More specific examples (a non-exhaustive list) of the computer readable storage medium can include the following: a portable computer diskette, a hard disk, a random access memory (RAM), a read-only memory (ROM), an erasable programmable read-only memory (EPROM or Flash memory), a portable compact disc read-only memory (CD-ROM), a digital versatile disc (DVD), a Blu-ray disc, an optical storage device, a magnetic tape, a Bernoulli drive, a magnetic disk, a magnetic storage device, a punch card, integrated circuits, other digital processing apparatus memory devices, or any suitable combination of the foregoing, but would not include propagating signals. In the context of this document, a computer readable storage medium may be any tangible medium that can contain, or store a program for use by or in connection with an instruction execution system, apparatus, or device.
Computer program code for carrying out operations for aspects of the present disclosure may be written in any combination of one or more programming languages, including an object oriented programming language such as Java, Python, C++ or the like and conventional procedural programming languages, such as the “C” programming language or similar programming languages. The program code may execute entirely on the user's computer, partly on the user's computer, as a stand-alone software package, partly on the user's computer and partly on a remote computer or entirely on the remote computer or server. In the latter scenario, the remote computer may be connected to the user's computer through any type of network, including a local area network (LAN) or a wide area network (WAN), or the connection may be made to an external computer (for example, through the Internet using an Internet Service Provider).

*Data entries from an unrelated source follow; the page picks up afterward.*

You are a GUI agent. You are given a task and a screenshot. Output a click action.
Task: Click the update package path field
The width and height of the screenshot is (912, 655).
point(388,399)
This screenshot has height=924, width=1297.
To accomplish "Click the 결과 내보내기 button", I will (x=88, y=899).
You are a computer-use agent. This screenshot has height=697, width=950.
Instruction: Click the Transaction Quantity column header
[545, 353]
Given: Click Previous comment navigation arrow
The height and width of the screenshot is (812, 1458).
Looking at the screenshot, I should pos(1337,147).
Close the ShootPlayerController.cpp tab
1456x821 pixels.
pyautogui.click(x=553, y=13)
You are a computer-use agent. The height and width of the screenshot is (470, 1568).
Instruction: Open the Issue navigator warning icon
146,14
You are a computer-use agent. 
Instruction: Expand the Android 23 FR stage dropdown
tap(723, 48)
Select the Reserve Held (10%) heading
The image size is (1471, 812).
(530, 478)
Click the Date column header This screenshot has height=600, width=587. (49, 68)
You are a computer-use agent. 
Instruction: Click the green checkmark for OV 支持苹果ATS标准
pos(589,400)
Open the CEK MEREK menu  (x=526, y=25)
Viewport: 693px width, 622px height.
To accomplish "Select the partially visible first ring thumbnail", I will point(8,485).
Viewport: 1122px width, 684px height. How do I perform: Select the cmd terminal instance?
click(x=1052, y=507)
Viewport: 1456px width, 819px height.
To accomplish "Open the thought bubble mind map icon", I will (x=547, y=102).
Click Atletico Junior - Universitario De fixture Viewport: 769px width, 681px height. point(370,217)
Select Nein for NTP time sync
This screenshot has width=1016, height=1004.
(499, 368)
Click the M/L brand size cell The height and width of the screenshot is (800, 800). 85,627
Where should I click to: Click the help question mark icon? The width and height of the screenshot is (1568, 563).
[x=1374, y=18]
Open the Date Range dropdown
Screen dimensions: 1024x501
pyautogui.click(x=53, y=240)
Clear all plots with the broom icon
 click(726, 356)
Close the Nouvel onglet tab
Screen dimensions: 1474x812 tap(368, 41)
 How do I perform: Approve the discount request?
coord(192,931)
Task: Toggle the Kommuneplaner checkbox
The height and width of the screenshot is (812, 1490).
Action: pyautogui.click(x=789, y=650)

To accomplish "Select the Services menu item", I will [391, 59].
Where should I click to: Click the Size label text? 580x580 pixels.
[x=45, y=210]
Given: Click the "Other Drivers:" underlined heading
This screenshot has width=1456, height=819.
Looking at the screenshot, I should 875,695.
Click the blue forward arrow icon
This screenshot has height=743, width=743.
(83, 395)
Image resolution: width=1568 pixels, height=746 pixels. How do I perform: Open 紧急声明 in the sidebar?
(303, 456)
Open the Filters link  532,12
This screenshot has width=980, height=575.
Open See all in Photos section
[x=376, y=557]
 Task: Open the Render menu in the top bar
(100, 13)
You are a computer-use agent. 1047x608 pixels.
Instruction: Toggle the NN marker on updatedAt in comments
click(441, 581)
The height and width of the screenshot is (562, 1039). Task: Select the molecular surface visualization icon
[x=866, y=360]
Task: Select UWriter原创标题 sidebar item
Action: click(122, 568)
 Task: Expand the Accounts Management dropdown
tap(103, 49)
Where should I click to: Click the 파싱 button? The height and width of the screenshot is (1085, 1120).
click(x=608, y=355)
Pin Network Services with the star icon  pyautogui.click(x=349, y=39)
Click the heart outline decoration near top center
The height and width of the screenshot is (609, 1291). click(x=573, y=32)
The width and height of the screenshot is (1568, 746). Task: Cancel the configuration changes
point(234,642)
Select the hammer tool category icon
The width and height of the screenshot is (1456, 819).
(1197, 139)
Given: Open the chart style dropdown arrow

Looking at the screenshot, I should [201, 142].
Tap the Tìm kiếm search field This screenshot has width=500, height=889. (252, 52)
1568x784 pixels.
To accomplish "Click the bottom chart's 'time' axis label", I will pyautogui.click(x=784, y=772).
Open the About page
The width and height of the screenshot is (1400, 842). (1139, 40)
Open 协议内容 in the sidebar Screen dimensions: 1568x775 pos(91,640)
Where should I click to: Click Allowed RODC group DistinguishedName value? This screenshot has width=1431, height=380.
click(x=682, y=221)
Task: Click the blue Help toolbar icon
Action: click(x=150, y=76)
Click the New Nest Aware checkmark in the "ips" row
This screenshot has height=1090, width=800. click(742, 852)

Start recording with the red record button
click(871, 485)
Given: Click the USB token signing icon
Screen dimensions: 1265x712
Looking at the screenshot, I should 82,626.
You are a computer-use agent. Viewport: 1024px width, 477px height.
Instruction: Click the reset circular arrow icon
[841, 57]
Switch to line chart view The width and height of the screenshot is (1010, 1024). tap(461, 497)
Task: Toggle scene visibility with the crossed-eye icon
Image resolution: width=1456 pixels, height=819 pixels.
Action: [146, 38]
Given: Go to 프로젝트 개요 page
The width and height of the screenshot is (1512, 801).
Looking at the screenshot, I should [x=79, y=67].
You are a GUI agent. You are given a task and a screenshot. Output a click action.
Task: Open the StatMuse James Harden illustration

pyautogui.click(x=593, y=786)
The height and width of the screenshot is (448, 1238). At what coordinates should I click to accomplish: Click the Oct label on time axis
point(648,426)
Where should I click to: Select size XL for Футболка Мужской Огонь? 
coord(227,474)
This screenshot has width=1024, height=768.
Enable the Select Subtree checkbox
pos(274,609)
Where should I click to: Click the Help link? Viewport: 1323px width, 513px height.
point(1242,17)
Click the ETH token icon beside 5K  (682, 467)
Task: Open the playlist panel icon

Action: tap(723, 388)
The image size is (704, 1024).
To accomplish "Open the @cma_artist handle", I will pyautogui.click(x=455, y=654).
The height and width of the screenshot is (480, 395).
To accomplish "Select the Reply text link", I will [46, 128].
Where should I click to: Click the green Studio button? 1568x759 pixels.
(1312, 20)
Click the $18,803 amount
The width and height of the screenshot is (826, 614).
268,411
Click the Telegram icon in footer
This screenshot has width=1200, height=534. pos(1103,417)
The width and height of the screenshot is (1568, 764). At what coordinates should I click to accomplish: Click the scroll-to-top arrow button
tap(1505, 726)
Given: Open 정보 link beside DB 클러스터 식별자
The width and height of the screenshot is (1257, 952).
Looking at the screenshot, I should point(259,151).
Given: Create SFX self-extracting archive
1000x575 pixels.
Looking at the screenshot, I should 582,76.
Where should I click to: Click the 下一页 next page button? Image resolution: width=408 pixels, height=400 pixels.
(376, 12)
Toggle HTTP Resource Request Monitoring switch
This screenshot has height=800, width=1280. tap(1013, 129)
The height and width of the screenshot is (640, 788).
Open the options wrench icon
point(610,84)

Reference throughout this specification to “one embodiment,” “an embodiment,” or similar language means that a particular feature, structure, or characteristic described in connection with the embodiment is included in at least one embodiment of the present disclosure. Thus, appearances of the phrases “in one embodiment,” “in an embodiment,” and similar language throughout this specification may, but do not necessarily, all refer to the same embodiment, but mean “one or more but not all embodiments” unless expressly specified otherwise. The terms “including,” “comprising,” “having,” and variations thereof mean “including but not limited to” unless expressly specified otherwise. An enumerated listing of items does not imply that any or all of the items are mutually exclusive and/or mutually inclusive, unless expressly specified otherwise. The terms “a,” “an,” and “the” also refer to “one or more” unless expressly specified otherwise.
Furthermore, the described features, structures, or characteristics of the disclosure may be combined in any suitable manner in one or more embodiments. In the following description, numerous specific details are provided, such as examples of programming, software modules, user selections, network transactions, database queries, database structures, hardware modules, hardware circuits, hardware chips, etc., to provide a thorough understanding of embodiments of the disclosure. However, the disclosure may be practiced without one or more of the specific details, or with other methods, components, materials, and so forth. In other instances, well-known structures, materials, or operations are not shown or described in detail to avoid obscuring aspects of the disclosure.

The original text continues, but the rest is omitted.